"If people accuse me of speaking too much about myself, I blame them for not thinking about themselves at all." This statement by the great moralist Montaigne could be found today in Adeline Dieudonné's monologue "Bonobo Moussaka" , which was finally available in German translation recently. It was written in 2017, but it was not until the success of her debut novel “The Real Life” - fourteen literary prizes, translations into twenty languages ​​- that we got to know the author as a playwright.

And what a playwright she is: In a linguistic tour de force, hard to beat in terms of breathlessness and dryness, wit, lacony and melancholy, her character, a single mother of two children, tells of a Christmas dinner with her cousin - and at the same time of all the virulent topics of our day, in a setting that is reminiscent of the great social satires of Luis Buñuel: “I was born in the early eighties.

And we've been in a crisis since I was born.

I have never seen people pop their champagne corks and cheer: Whew, the crisis is over! "

Packed like in a Tupperware box

Dieudonné's figure touches on the big issues from the refugee crisis to the austerity policy to “Fridays for Future” as well as the apparently small ones that are there: the alpha behavior of the men present, whom she describes as ridiculous Rottweilers, and the neglect of wealthy families who have everything except what is called luck or happiness.

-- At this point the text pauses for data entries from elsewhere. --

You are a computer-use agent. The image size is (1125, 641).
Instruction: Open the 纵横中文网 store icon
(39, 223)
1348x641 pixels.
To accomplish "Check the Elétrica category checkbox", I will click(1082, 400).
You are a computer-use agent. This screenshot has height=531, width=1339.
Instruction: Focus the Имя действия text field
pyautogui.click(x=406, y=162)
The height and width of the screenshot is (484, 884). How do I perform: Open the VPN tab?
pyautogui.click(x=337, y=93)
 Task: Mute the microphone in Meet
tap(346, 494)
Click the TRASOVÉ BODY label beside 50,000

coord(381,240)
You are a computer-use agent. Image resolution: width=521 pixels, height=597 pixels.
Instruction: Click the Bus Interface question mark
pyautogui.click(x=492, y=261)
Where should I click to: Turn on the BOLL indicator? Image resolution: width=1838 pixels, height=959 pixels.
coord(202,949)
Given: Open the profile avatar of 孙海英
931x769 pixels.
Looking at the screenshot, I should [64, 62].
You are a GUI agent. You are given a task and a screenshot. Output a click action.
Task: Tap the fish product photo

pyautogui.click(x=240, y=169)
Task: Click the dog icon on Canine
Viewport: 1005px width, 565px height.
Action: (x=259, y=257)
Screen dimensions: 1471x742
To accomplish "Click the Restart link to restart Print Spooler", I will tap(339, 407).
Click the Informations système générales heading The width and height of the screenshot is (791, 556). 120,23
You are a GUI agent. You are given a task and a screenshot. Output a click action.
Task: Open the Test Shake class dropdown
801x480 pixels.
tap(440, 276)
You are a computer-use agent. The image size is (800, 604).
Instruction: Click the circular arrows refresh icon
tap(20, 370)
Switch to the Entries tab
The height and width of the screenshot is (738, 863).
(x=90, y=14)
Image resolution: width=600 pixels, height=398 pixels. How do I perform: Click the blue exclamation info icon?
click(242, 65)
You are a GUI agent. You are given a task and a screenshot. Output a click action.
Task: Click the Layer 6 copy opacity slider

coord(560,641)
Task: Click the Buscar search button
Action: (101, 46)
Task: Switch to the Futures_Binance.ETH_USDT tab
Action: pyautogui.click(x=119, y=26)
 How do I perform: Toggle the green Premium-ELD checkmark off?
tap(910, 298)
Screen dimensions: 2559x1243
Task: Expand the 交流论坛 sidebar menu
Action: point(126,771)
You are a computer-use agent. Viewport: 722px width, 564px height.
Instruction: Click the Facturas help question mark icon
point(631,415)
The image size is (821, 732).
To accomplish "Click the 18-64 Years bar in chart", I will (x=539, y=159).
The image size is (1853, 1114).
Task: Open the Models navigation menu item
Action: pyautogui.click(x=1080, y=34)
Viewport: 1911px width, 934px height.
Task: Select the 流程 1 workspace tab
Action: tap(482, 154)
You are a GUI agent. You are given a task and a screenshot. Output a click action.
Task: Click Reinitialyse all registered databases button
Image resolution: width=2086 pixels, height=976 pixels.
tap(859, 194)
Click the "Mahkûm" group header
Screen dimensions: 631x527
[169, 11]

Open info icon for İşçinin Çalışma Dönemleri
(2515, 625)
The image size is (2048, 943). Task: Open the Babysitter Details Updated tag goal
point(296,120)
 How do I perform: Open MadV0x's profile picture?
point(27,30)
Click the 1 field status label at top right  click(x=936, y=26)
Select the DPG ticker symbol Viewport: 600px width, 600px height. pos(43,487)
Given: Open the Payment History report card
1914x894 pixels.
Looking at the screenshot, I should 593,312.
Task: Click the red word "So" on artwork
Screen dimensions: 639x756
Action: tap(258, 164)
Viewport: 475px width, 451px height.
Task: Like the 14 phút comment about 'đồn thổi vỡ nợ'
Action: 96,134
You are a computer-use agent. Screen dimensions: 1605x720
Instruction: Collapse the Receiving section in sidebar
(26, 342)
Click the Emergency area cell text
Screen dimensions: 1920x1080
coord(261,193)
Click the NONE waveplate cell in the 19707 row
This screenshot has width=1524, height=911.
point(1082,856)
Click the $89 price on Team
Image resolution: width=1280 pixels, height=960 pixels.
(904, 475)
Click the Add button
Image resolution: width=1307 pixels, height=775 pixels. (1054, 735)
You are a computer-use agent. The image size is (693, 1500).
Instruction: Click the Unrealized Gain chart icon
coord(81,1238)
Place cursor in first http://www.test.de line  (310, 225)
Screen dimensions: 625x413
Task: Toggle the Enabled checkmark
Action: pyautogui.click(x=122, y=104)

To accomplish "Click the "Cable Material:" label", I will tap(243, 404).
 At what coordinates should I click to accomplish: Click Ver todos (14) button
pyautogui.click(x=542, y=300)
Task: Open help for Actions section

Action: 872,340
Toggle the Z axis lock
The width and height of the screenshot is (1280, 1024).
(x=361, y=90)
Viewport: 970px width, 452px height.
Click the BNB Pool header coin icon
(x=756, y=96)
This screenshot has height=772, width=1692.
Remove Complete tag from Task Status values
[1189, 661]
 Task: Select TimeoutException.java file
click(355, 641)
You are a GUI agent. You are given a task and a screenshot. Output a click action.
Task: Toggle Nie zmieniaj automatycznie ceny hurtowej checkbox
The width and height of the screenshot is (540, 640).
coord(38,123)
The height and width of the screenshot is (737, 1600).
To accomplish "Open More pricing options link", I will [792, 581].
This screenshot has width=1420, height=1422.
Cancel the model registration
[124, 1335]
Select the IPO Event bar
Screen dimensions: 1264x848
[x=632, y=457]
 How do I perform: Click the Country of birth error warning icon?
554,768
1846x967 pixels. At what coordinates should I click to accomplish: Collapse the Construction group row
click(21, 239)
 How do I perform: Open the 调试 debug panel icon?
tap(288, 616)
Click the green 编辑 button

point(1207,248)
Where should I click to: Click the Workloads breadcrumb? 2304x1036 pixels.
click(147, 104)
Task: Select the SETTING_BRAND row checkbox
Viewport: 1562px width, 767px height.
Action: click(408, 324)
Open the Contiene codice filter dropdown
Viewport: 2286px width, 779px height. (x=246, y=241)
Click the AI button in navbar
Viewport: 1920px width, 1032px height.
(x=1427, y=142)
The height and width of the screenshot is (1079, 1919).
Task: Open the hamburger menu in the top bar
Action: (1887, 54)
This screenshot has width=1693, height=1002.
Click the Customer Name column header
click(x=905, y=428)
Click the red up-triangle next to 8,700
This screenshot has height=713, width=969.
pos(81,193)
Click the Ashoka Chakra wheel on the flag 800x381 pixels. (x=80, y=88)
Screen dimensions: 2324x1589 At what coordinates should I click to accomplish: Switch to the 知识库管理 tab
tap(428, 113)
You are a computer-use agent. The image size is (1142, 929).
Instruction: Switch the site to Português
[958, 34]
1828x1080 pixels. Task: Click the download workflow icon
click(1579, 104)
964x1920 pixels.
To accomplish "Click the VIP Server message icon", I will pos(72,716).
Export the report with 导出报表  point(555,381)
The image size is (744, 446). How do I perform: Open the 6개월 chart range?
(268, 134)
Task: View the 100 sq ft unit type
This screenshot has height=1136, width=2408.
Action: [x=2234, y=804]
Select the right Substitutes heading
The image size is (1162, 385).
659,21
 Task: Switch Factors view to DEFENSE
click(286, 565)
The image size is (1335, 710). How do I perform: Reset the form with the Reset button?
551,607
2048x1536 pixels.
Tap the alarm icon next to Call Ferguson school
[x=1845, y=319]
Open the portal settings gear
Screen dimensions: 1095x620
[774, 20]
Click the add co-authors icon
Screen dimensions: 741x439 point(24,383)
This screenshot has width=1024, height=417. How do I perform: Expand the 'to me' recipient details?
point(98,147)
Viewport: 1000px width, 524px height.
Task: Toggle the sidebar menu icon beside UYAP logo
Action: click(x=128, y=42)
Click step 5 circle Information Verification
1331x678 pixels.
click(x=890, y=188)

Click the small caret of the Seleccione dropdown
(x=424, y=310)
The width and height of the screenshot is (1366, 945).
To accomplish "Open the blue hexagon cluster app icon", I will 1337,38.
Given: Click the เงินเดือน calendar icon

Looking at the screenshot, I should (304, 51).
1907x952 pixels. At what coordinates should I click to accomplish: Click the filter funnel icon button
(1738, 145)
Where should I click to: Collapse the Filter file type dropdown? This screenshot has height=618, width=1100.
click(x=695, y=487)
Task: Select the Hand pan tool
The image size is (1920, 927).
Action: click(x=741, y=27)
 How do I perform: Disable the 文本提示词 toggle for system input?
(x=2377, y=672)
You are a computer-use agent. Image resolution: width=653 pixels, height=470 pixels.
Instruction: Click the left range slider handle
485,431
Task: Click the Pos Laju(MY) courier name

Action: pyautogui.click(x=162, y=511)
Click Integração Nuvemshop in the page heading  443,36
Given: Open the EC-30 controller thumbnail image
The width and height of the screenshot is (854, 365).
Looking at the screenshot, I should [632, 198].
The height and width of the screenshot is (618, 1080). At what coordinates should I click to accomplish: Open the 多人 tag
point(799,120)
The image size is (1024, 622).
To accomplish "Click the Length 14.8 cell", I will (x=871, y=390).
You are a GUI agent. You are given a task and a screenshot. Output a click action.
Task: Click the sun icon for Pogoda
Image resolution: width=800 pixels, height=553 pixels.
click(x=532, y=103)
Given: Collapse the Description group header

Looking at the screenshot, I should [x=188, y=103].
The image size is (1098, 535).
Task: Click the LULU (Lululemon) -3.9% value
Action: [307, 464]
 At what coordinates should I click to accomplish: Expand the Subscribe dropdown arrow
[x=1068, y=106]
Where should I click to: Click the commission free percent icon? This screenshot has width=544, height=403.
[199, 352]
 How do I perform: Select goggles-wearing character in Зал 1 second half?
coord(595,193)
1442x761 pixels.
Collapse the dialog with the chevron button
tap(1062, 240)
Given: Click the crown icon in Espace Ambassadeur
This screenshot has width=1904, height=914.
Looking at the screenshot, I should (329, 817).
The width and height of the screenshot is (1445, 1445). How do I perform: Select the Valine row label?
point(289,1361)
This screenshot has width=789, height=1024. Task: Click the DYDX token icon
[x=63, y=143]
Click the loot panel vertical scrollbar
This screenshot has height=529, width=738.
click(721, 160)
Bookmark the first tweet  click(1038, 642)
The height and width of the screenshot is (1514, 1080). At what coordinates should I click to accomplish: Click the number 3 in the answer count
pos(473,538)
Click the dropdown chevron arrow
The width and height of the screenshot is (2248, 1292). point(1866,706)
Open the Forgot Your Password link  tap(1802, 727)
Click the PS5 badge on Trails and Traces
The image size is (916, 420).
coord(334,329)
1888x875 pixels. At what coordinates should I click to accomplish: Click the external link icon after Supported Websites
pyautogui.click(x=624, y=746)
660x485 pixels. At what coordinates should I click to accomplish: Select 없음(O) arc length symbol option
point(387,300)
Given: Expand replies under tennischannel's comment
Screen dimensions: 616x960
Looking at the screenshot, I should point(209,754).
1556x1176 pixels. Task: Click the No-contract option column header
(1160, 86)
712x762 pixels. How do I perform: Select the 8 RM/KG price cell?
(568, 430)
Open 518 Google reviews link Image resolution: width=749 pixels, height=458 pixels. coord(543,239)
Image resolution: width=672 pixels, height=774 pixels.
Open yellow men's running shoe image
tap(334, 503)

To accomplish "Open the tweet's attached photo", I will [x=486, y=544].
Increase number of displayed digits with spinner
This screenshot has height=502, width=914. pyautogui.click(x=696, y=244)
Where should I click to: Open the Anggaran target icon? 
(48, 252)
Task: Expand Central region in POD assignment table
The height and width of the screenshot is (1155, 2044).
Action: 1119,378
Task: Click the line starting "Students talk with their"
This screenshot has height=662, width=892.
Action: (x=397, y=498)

“Why did I just accept this invitation?” She asks herself over and over again in order to discover her Montaigne moment: to discover herself by observing the others and to review her life. This culminates in the memory of her French lessons at school and contains the explanation for the somewhat strange title of the monologue: “Nature is cruel. Especially to teenagers. She floods her nervous system with sex hormones while her intellectual abilities stay at the level of a bonobo ready to mate. You're in class, supposed to be working on integral calculus and the rules of derivation, and your orbitofrontal cortex only thinks about fucking. A woman can of course feel lust, after all, she is not a dried up old maid, but her lust has to be kept under lock and key.Airtight and leak-proof packed like in a Tupperware box. And just as big as a portion of moussaka. "

A one woman show

Sina de Malafosse has translated this monologue in a pointed manner, and in German it finds equivalents for the French lightness of Dieudonné's language.

This alternates between a gesture that is reminiscent of stand-up comedy, but also flashes poetic images that show the great sadness, the isolation, the almost solipsistic perception of the narrator.

Dieudonné, born in 1982 in Brussels, where she lives again today with her two daughters, wrote the text for herself and was successful on tour with it, a one-woman show, so to speak. In the apparently small form, the reduction of the narration of the cruel in everyday life, there is a great power that hits the viewer directly. We only know it today in such quality and wonderful audacity from Phoebe Waller-Bridge and her solo piece “Fleabag”, from which the series of the same name originated.

“Dasreal Leben” was published in 2018 and was a literary sensation: a novel about a ten-year-old girl who rebels against her fascist father and takes refuge in a fantasy world to save herself and her brother, a socially emancipatory fairy tale full of brutality and radicalism . The translation of her new novel “Kérozène”, which was published in France this year, will hopefully follow soon. The German premiere of “Bonobo Moussaka” is to be expected even more eagerly, and then hopefully a new play soon. Because we need the literature of this modern French moralist because, as the monologue says, we all deal with "the designer sofas, the Nutella advertising, the defective cylinder head gaskets, the steel barons of this world, the idiots from the IMF and the ECB,the neo-Nazis and the children who drowned in the Mediterranean Sea ”.